Paper Tiger is the direct translation of the Canton Chinese word “Zhilaohu” and is used to refer to something that projects power and danger, but is, in fact, harmless and ineffective.
The expression has a long history in China, and has gained worldwide attention following a series of remarks, made by Mao Zedong in the 1950s.
“Paper Tiger” has been a popular rhetorical device in global politics since then, as a way of dismissing a commonly perceived danger.
The phrase is an old Cantonese idiom, which has been around in oral tradition for centuries.
It was first translated by Robert Morrison in his Vocabulary of the Canton Dialect, published in 1828.
Another definition of “Paper Tiger” comes from John Francis Davis‘ 1836 book, titled The Chinese: A General Description of the Empire of China and its Inhabitants. In it, a paragraph states that “A blustering, harmless fellow they call “a paper tiger.”
This excerpt was soon published in several contemporary newspapers in Great Britain.
Despite these publications, “Paper Tiger” didn’t become a globally used expression until more than a century later.
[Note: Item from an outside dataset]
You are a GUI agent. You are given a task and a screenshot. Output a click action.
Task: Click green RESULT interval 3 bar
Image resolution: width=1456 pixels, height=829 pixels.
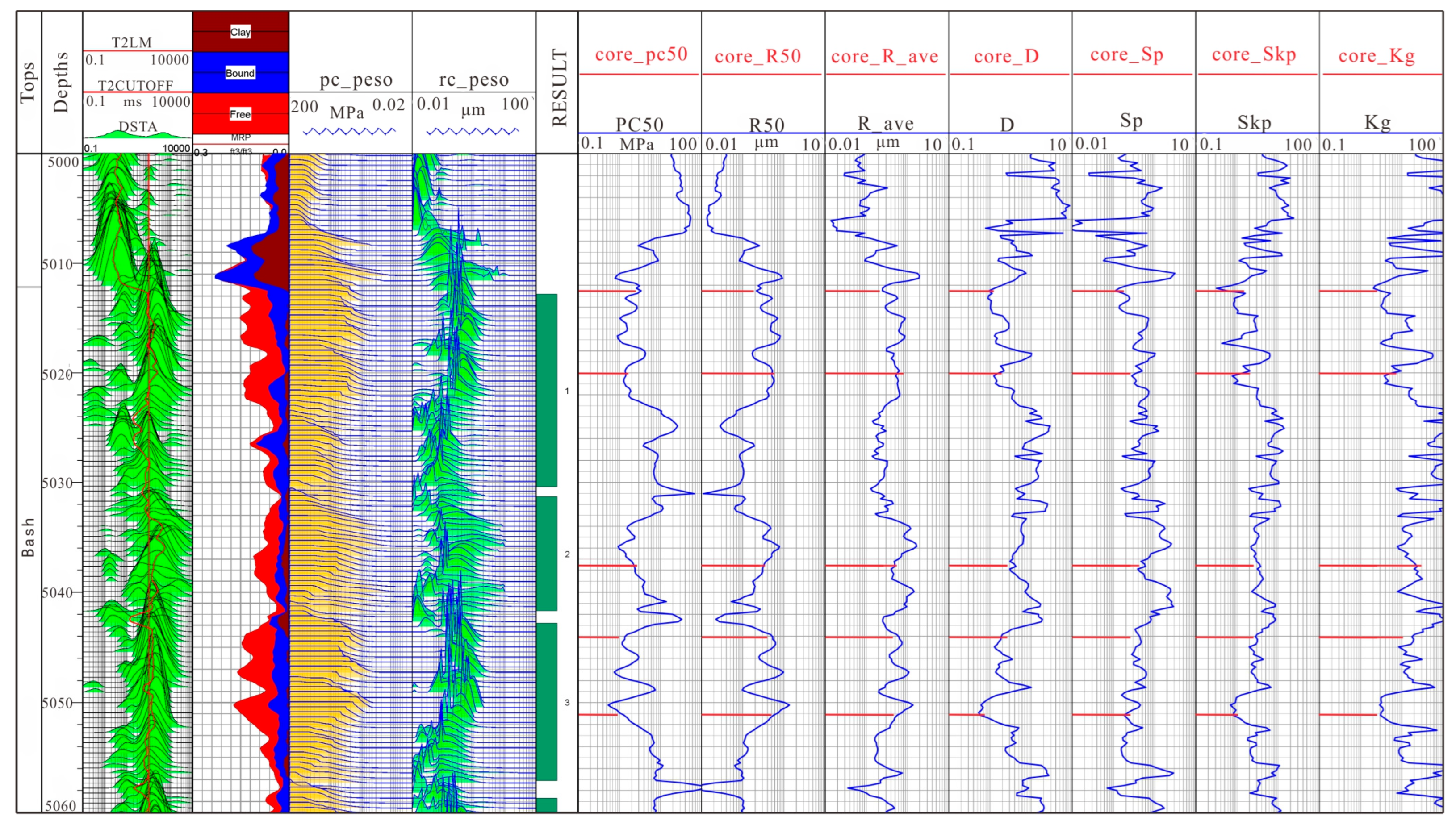pyautogui.click(x=547, y=701)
“Paper Tiger” was made popular globally by Mao Zedong in the middle of the 20th century, in several interviews and remarks made upon American imperialism and the atom bomb.
It was notably included in Mao Zedong‘s The Little Red Book, where he associated reactionaries with a “Paper Tiger.”
In 1973, during a meeting with Henry Kissinger, Mao even claimed to have coined the English version of the phrase, which was received with an explosion of laughter by everyone present.
Since Mao, “Paper Tiger” has been a widely embraced expression, used to dismiss a political opponent or a perceived threat, with notable uses being tied to figures like Osama bin Laden and Joe Biden.
It was also used in scholarly circles, in particular, by Paul de Man, who reflected upon the threat of literary theory upon the traditional school in America.
Overall, “Paper Tiger” is an expression that came far from the southern provinces of China, to dominate global politics, used for easing tension and dismissing the threat posed by opposing political forces.